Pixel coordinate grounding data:
=== Section Start ===

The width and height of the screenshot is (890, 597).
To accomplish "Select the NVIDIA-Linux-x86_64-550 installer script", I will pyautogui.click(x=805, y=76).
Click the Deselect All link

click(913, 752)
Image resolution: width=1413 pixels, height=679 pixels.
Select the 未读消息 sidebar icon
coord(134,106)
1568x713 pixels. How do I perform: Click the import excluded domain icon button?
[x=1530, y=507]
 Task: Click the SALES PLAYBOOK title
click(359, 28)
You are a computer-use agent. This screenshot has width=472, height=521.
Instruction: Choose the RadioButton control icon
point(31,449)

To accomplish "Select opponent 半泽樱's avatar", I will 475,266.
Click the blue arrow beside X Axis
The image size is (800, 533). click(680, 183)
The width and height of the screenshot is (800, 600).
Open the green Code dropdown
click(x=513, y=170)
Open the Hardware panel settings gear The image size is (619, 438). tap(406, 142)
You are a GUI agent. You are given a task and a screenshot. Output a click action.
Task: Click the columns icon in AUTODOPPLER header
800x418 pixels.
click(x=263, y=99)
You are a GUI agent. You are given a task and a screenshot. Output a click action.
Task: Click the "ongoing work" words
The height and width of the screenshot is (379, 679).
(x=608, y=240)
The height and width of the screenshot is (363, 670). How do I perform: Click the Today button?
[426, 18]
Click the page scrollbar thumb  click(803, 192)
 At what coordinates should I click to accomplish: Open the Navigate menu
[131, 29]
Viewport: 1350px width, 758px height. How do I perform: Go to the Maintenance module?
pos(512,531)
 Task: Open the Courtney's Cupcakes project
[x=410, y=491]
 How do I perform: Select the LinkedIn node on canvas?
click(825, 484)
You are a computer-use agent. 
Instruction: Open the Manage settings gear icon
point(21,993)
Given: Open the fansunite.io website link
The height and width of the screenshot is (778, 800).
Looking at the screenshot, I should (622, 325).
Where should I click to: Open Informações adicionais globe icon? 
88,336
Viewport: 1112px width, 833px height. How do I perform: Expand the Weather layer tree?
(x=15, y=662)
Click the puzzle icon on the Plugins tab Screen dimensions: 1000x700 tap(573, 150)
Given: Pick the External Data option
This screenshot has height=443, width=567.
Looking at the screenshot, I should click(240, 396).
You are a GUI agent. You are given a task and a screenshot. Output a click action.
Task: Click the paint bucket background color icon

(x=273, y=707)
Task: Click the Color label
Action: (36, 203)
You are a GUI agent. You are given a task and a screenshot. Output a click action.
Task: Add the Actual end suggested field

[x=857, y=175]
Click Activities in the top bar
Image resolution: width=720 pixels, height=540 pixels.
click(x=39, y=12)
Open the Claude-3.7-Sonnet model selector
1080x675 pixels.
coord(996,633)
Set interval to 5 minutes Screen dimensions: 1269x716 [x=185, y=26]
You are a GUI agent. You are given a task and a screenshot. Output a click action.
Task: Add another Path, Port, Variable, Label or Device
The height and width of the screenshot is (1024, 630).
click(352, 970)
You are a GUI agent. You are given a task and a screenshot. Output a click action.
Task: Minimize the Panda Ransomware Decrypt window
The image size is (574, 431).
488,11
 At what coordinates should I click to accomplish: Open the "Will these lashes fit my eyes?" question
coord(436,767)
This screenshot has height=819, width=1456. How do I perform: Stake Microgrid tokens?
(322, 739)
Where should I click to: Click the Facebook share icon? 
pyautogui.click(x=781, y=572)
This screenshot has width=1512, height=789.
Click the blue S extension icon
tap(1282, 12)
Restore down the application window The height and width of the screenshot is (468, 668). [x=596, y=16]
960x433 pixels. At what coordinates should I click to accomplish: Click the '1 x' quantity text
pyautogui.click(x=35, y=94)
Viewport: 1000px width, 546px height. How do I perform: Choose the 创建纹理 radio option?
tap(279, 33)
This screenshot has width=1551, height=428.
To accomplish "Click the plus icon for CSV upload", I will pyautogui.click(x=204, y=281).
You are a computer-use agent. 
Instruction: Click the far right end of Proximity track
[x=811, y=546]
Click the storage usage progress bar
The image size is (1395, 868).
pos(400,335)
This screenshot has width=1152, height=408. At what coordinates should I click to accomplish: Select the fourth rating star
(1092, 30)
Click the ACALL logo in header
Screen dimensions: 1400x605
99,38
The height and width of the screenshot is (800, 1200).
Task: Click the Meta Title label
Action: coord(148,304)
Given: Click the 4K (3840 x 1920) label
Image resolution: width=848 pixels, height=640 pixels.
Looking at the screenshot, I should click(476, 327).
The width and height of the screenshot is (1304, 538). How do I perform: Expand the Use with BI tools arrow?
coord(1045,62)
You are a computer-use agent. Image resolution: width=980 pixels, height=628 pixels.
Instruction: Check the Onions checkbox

=== Section End ===

Above are the entries. Quote exactly the lines from the one bearing "Task: Open the Courtney's Cupcakes project" through the one bearing "Task: Add another".

Your solution ▸
 Task: Open the Courtney's Cupcakes project
[x=410, y=491]
 How do I perform: Select the LinkedIn node on canvas?
click(825, 484)
You are a computer-use agent. 
Instruction: Open the Manage settings gear icon
point(21,993)
Given: Open the fansunite.io website link
The height and width of the screenshot is (778, 800).
Looking at the screenshot, I should (622, 325).
Where should I click to: Open Informações adicionais globe icon? 
88,336
Viewport: 1112px width, 833px height. How do I perform: Expand the Weather layer tree?
(x=15, y=662)
Click the puzzle icon on the Plugins tab Screen dimensions: 1000x700 tap(573, 150)
Given: Pick the External Data option
This screenshot has height=443, width=567.
Looking at the screenshot, I should click(240, 396).
You are a GUI agent. You are given a task and a screenshot. Output a click action.
Task: Click the paint bucket background color icon

(x=273, y=707)
Task: Click the Color label
Action: (36, 203)
You are a GUI agent. You are given a task and a screenshot. Output a click action.
Task: Add the Actual end suggested field

[x=857, y=175]
Click Activities in the top bar
Image resolution: width=720 pixels, height=540 pixels.
click(x=39, y=12)
Open the Claude-3.7-Sonnet model selector
1080x675 pixels.
coord(996,633)
Set interval to 5 minutes Screen dimensions: 1269x716 [x=185, y=26]
You are a GUI agent. You are given a task and a screenshot. Output a click action.
Task: Add another Path, Port, Variable, Label or Device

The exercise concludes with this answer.